The Ulster Political Research Group is an advisory body connected to the Ulster Defence Association (UDA), providing advice to them on political matters. The group was permanently founded in January 2002, and is largely a successor to the Ulster Democratic Party (which had been dissolved in 2001).

The group had its origins in the earlier New Ulster Political Research Group (NUPRG), which was set up, on the initiative of UDA chairman Andy Tyrie, in January 1978 under the chairmanship of Glen Barr, largely as a reaction to antagonism that had grown between the UDA and Ian Paisley after the paramilitary group had supported a failed strike organised by Paisley the previous year.

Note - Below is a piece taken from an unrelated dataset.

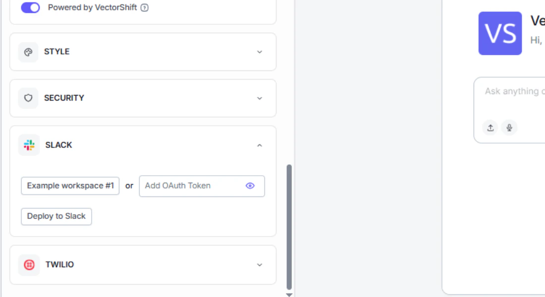Screen dimensions: 545x297
Task: Expand the Security section chevron
Action: coord(260,99)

Barr's old friends Tommy Lyttle and Harry Chicken both took up seats on the NUPRG whilst South Belfast Brigadier and Tyrie's deputy John McMichael was appointed secretary of the new body.

After a few months McMichael wrote about the progress of the group in the UDA's Ulster magazine and stated that they had examined the case for direct rule from Westminster and found it to be wholly unsatisfactory. According to McMichael the future lay in "a special type of negotiated independence". Tyrie also began to argue for independence and Barr, who had advocated this Ulster nationalism for some time, gave indications to Magill magazine that this was the direction in which the NUPRG was going. Their March 1979 report, Beyond the Religious Divide, argued the case for independence and even provided an outline of the workings of such a state, basing it largely on the US model of a Supreme Court, written constitution and bill of rights and the separation of the executive and judicial arms of government. The document also called for a power-sharing arrangement that would take account of the wishes of the Catholic minority.

The group fielded three candidates in the 1981 local elections, with one of them holding the seat that he had won in a by-election three months before the local elections. However the NUPRG were disbanded soon afterwards and replaced with the Ulster Loyalist Democratic Party, a group that took Beyond the Religious Divide as the basis of its ideology.